Carlissa  Carson
Assistant Professor of Law
Cumberland School of Law
201C Robinson Hall

Carlissa Carson serves as an assistant professor at Cumberland School of Law. Before joining Cumberland, Carson managed Emory Law’s Volunteer Clinic for Veterans and taught at Emory Law as an adjunct professor.

She began her legal career as a litigation associate at Freeman Mathis & Gary in Atlanta, Georgia. She later served as district counsel for the U.S. Small Business Administration.

In addition to her role at Cumberland, Carson is a lieutenant colonel in the U.S. Air Force (Air National Guard). She serves as the staff judge advocate for an air refueling wing. Before joining the Air National Guard, Carson completed Army ROTC at Georgia Institute of Technology and served as a military intelligence officer and as a judge advocate in the U.S. Army Reserve.

Carson graduated from Emory Law (JD) where she wrote for the Emory Law Journal and participated in the International Humanitarian Law Clinic. She also graduated, with distinction, from Georgetown Law (LLM, concentration in international law and human rights). At Georgetown Law, Carson wrote for the Journal of Law and Public Policy and served as a teaching fellow.

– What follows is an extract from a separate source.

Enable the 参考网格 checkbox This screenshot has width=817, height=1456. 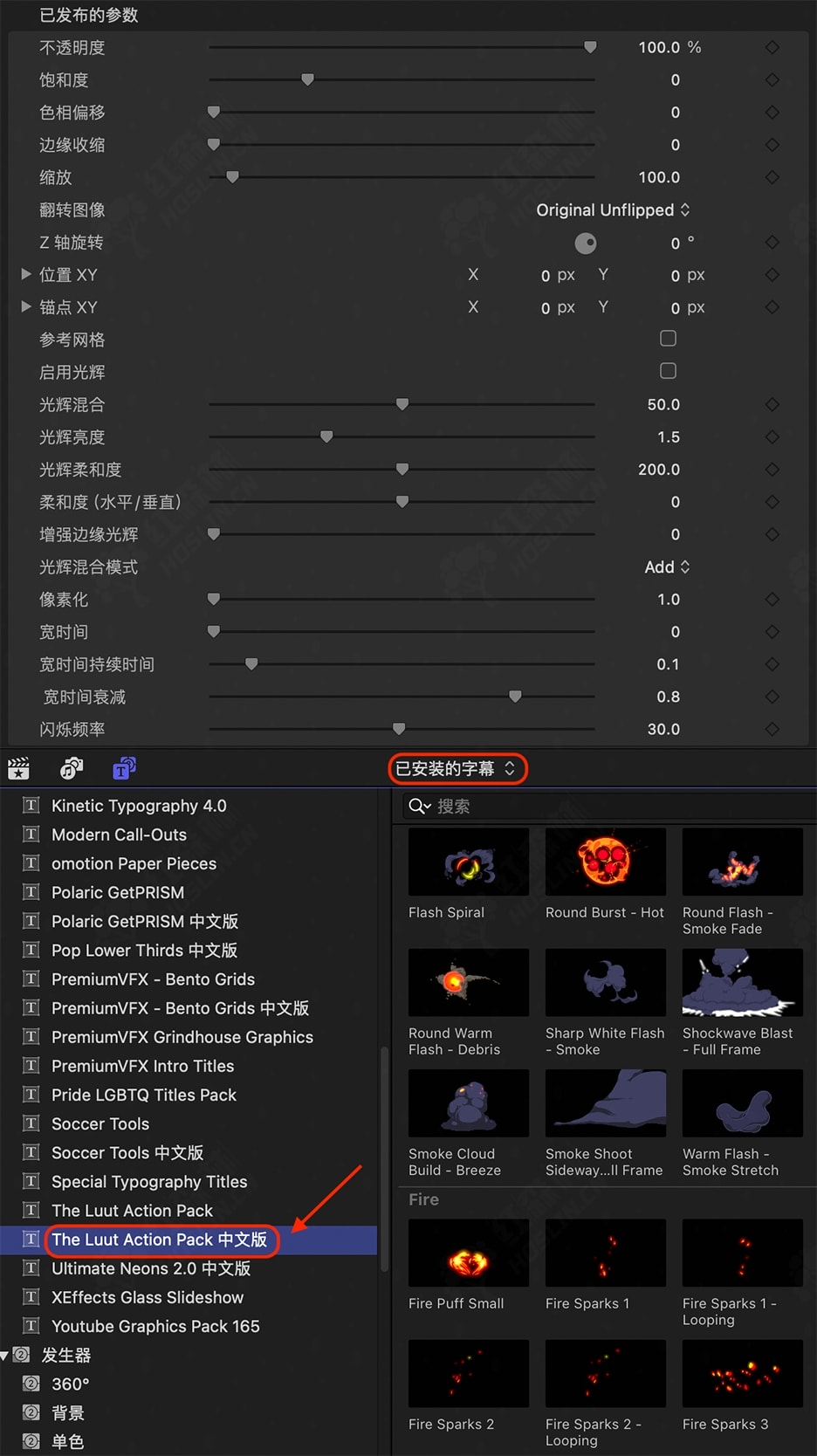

  • Marshall-Tuttle Award, State Bar of Georgia, 2023
  • Meritorious Service Medal, U.S. Air Force, 2022
  • Young Alumni Award, Emory Law, 2021
  • Military Outstanding Volunteer Service Medal, U.S. Air Force, 2020
  • Nuclear Deterrence Operations Service Medal, U.S. Air Force, 2013  
  • Top 99 Under 33 Foreign Policy Leader, Diplomatic Courier, 2012
  • Army Commendation Medal, U.S. Army, 2011
  • Atlanta’s Power 30 Under 30, Apex Society, 2010


  • Scrap McDonnell Douglas and its Burden-Shifting!,” 101 Neb. L. Rev. 393 (2023).
  • “Welcome to the Burn Pit: Where the Black Goo Oozes and the Green Ponds Glow,” 82 La. L. Rev. 677 (2022).
  • "Yes We Can Revise the Military Commissions System, but Why?," 25 Conn. J. Int’l L. 389 (July 2010).
  • "The Military Commissions Act of 2006: How its Inability to Curb Abusive Interrogations Threatens the Future Treatment of Detainees and the United States’ Reputation," 57 Emory L.J. 695 (June 2008).